*EXERCISE DETAILS*
Go through the lines below and copy any that hold the string "matkailuautoystävällisin".

[[ DATASET EXTRACT, beginning ]]

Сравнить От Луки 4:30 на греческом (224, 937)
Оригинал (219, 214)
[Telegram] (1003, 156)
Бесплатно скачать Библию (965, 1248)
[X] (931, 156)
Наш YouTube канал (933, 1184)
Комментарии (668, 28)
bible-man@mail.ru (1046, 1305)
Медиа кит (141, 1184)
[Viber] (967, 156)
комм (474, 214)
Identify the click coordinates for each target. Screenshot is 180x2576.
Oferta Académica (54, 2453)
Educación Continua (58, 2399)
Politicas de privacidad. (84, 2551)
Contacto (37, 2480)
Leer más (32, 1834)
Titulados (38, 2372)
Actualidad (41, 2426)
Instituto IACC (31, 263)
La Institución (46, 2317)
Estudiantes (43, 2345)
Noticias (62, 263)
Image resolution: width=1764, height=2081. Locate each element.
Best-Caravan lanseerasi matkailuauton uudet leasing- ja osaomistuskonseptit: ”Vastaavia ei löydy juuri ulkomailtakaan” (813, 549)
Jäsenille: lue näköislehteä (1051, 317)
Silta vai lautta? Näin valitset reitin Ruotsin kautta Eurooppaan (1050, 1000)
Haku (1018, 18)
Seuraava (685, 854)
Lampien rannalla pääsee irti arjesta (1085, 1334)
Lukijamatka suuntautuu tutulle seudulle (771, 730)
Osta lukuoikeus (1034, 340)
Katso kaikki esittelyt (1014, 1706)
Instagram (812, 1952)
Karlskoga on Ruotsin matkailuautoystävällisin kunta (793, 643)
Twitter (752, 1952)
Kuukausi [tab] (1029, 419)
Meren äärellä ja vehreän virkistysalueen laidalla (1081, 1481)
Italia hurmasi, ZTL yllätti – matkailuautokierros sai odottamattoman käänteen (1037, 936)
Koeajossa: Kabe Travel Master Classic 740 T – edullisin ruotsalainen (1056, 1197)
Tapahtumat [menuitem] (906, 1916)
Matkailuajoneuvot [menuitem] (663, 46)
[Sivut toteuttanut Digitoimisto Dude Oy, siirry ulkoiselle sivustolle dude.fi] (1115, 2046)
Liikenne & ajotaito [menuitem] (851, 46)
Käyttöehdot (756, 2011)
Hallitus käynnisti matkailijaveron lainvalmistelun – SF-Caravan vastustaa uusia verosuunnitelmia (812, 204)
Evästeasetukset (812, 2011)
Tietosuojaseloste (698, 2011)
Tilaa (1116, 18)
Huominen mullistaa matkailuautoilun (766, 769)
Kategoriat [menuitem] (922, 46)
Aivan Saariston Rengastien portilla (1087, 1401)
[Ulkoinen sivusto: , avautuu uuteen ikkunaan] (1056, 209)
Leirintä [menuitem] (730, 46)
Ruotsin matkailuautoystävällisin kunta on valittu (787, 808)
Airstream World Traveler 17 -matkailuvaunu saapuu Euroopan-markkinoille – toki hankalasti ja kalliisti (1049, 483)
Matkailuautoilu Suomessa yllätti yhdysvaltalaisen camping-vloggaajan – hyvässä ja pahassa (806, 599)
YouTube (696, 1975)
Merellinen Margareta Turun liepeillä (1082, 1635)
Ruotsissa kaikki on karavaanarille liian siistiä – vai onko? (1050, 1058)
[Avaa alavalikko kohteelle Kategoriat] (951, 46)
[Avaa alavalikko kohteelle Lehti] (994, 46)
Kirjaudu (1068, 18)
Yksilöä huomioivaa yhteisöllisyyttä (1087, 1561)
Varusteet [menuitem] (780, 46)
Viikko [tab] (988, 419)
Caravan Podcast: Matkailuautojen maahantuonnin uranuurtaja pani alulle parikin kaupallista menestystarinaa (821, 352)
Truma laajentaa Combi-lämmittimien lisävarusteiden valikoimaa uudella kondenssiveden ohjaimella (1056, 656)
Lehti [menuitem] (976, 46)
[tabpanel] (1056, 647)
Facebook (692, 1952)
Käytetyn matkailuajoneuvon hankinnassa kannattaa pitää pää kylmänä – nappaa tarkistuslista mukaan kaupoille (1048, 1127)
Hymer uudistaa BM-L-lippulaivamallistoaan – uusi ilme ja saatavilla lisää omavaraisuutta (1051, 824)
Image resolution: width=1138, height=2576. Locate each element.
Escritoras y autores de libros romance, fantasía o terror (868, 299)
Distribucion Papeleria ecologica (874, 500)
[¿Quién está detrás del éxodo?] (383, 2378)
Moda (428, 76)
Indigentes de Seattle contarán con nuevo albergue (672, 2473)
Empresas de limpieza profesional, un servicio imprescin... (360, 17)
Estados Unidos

[[ DATASET EXTRACT, end ]]

*EXERCISE RESULT*
Karlskoga on Ruotsin matkailuautoystävällisin kunta (793, 643)
Ruotsin matkailuautoystävällisin kunta on valittu (787, 808)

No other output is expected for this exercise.